Eur. Phys. J. Plus (2022) 137: 989
https://doi.org/10.1140/epjp/s13360-022-03209-1

Regular Article

Application of Cattaneo heat flux to Maxwell hybrid nanofluid model: a numerical approach

¹ Department of Mathematics, Sardar Bahadur Khan Women’s University, Quetta, Pakistan
² Department of Mathematical Sciences, Faculty of Science, Universiti Teknologi Malaysia, 81310, Johor Bahru, Johor, Malaysia

^a hanifahanif@outlook.com

Received: 4 January 2022
Accepted: 17 August 2022
Published online: 31 August 2022

Abstract

In this modern age of fluid technology, hybrid nanofluids have piqued researchers’ attention owing to their thermal characteristics and potential for boosting heat transfer rates more effectively than nanofluids.
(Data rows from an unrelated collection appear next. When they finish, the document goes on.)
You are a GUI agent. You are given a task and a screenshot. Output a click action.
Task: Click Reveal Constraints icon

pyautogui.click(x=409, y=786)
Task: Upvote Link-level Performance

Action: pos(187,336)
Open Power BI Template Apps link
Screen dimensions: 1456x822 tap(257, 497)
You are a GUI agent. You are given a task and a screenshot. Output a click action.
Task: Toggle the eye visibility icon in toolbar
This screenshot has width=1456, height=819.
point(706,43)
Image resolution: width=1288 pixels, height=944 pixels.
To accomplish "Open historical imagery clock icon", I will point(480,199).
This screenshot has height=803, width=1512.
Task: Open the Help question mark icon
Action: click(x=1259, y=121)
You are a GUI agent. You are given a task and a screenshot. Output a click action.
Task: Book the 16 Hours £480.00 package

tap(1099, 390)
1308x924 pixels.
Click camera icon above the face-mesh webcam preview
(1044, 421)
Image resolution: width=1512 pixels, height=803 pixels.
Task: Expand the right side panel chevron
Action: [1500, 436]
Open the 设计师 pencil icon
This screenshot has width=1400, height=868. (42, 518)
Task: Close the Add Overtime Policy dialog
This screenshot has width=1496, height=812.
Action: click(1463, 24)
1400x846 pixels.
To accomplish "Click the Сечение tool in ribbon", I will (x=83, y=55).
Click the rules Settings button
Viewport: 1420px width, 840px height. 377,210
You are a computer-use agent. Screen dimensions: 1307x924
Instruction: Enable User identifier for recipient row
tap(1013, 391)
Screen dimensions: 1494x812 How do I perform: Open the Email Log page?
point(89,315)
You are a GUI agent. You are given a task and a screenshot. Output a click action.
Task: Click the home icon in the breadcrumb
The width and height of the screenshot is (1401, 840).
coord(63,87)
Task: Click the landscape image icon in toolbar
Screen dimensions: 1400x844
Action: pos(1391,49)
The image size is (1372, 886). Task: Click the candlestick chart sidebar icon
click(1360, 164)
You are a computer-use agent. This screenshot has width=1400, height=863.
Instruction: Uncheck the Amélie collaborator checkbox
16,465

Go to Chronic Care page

This paper aims to show the significant effects of hybrid nanoparticles, Friedrich shear stress, and Cattaneo heat flux on heat transfer and flow characteristics of Maxwell hybrid nanofluid. Further, the additional effects of magnetic field and Ohmic heating increase the novelty of the research. An implicit finite difference approach with Caputo fractional derivative is successfully employed to offer numerical solutions for the fractional Maxwell model.